For a variety of reasons, progress has slowed to a crawl and in some areas, I have shifted into reverse.

We had a rough beginning (including a temper tantrum) but so far I am happy with what I've thus far accomplished.

I decided that it was time for another status report, having just recently finished another stage of development.

While it's not what I initially wanted, I have settled on a mostly final case layout.
I present to you... the results of haphazard design and poor planning.

https://i.imgur.com/6rDwD9u.jpg

Dimensions:
133mm*67mm*37mm

The board is the ASUS Tinker board, but I will be moving back to an RPi3b due to technical difficulties.
However, for the time being, I only have stats on the tinkerboard.

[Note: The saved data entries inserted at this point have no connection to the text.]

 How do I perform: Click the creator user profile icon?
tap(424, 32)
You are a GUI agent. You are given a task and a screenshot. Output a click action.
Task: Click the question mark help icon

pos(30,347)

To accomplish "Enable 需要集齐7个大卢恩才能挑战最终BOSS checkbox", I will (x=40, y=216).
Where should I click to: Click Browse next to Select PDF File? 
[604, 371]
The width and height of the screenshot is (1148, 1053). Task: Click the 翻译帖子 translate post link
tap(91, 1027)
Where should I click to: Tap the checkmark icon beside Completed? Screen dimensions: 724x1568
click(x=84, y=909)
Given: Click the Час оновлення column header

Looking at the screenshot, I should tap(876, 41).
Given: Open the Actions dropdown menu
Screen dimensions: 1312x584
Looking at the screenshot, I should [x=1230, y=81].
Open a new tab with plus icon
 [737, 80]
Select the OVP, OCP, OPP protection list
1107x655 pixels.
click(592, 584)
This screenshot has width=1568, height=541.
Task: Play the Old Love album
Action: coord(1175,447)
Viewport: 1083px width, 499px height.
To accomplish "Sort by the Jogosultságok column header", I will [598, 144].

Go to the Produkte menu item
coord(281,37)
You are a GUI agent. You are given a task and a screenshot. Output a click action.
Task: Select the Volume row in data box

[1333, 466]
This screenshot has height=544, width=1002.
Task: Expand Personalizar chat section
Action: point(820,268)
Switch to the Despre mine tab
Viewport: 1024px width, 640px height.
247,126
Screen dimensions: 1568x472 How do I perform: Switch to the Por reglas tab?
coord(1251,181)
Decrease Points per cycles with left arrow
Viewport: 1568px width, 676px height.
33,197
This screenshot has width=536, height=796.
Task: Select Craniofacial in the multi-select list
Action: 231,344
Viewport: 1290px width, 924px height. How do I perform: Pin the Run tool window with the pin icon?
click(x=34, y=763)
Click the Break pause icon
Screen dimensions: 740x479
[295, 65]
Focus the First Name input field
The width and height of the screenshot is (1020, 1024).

After maximising all four cores to 100% within this mostly sealed case, the tinkerboard achieved a modest 8.4 Gigaflops of processing throughput on the CPU.
For comparison, a modern gaming console achieves about 100 Gigaflops via the CPU (and up to ~1800 via the GPU, which actually matters more)

So with this stress test, a natural outcome was a severe rise in heat generation.
With little more than passive cooling in a stagnant environment and an ambient temperature of 23℃, the onboard temperature sensor reported a peak of 76℃ after a mere 10 second stress test.

So what am I currently focusing on?
Currently I am working on (i.e. learning about):

- Battery management and load balancing.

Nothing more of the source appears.